A super important notion in linear algebra is that of duality. Put simply, duality is the following fact:
there is an isomorphism between vectors and linear functionals
The lay-man’s explanation of this is “the dual of a column vector is a row vector, sometimes also called the transpose”. I don’t think this really does the idea justice though.
The way I like to think about it is like this. Let’s say that we have a vector space \(V\), with some basis \(e_1,\ldots, e_n\). Then, the dual space \(V^*\) is the set of linear-functionals on \(V\). \(V^{*}\) has a basis \(\hat{e_1}, \ldots, \hat{e_n}\) which are the linear functionals that act as follows on vectors \(v=c_1 e_1 + c_2 e_2 + \cdots\): \[\hat{e_i}(v) = c_i.\]

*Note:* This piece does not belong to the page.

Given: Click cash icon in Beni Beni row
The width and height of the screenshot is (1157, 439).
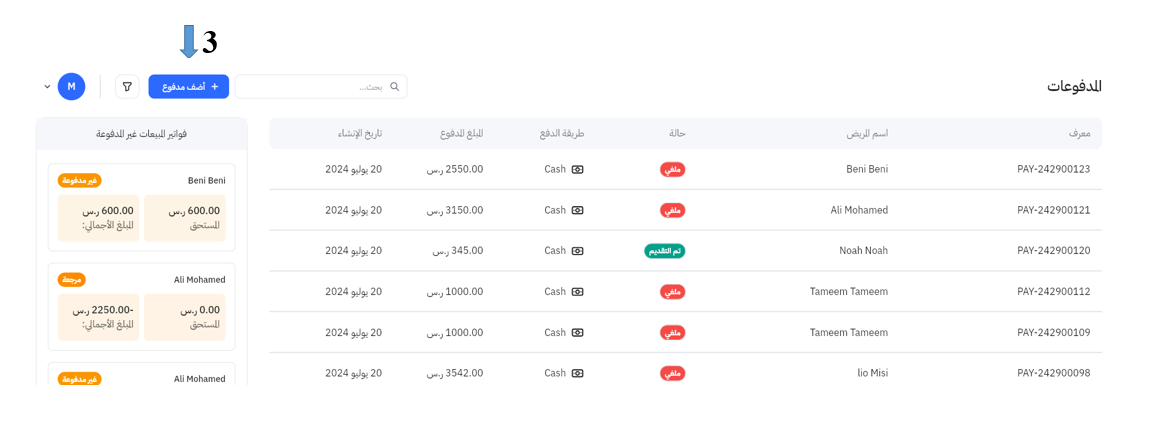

It’s kinda interesting. Think about it a bit.
Let’s see this in action, to solve the following problem:
Theorem. \(Im A = Im AA^T\)
But actually this isn’t the real theorem. The real theorem is:
Theorem. Let \(A: \mathbb{R}^n \to \mathbb{R}^m\), and \(A^T : \mathbb{R}^m \to \mathbb{R}^n\). Then
\[\ker A^{T} \oplus Im A \cong \mathbb{R}^m\] \[\ker A \oplus Im A^T \cong \mathbb{R}^n.\]
and in-fact, \(\ker A^T\) is the orthogonal complement of \(Im A\); similarly \(\ker A\) is the orthogonal complement of \(Im A^T\).
This theorem immediately implies the other theorem via the following picture
Proof. Say \(A^T y = 0\). Then \(y^T A = 0\), so \(y^T A x = 0\) for all \(x\), i.e. \(y \perp Ax\).